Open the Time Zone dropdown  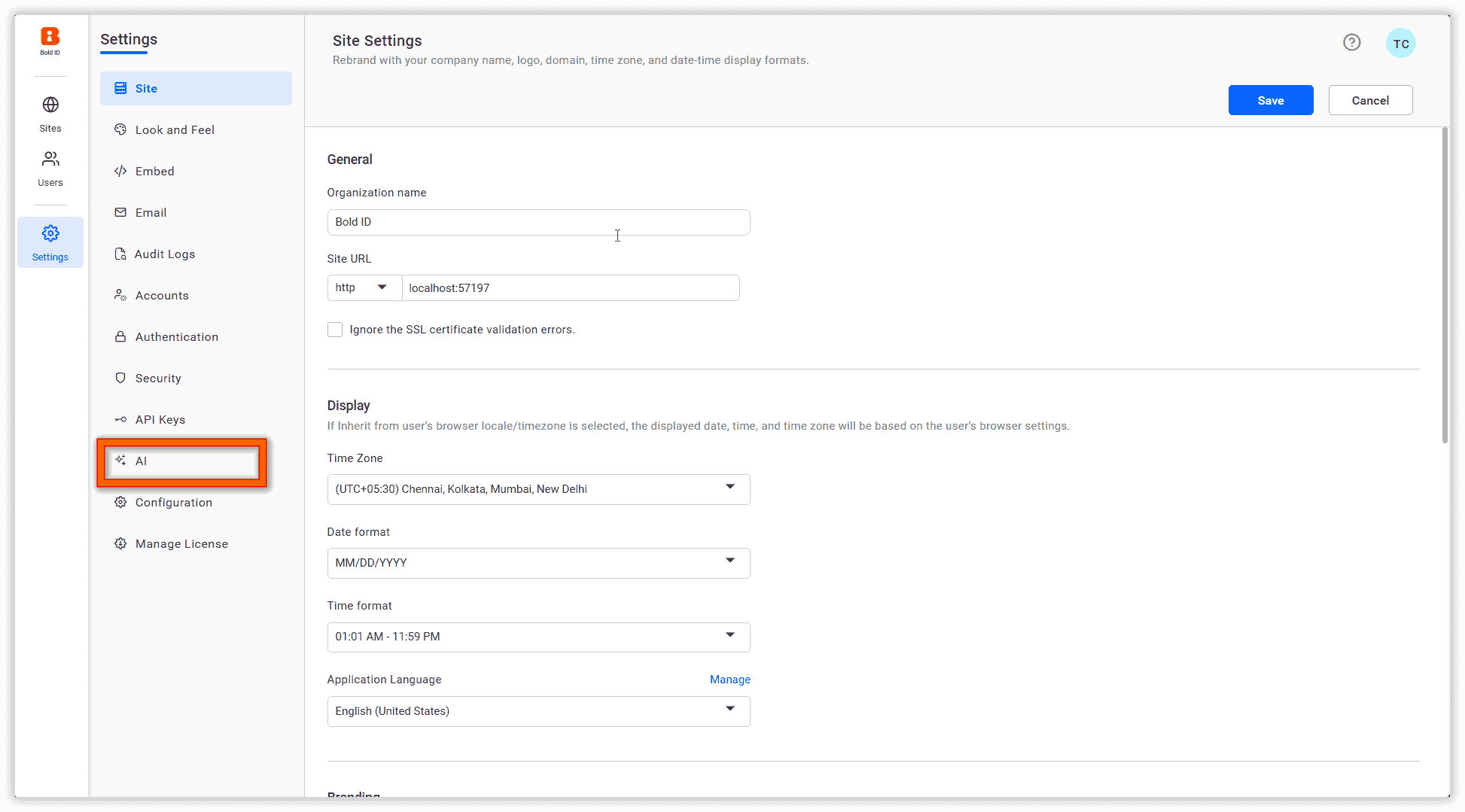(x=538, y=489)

------------------------------------

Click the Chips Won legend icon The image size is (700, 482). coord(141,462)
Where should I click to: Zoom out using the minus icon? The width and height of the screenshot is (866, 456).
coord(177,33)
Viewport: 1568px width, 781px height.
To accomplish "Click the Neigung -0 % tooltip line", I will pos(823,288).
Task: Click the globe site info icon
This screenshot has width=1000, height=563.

------------------------------------

TASK STATEMENT:
There is a run of lines above from the one with "Where should I" to the one with "This screenshot has width=1000, height=563."; print exactly that run, both ends included, and nothing else.

SOLUTION:
Where should I click to: Zoom out using the minus icon? The width and height of the screenshot is (866, 456).
coord(177,33)
Viewport: 1568px width, 781px height.
To accomplish "Click the Neigung -0 % tooltip line", I will pos(823,288).
Task: Click the globe site info icon
This screenshot has width=1000, height=563.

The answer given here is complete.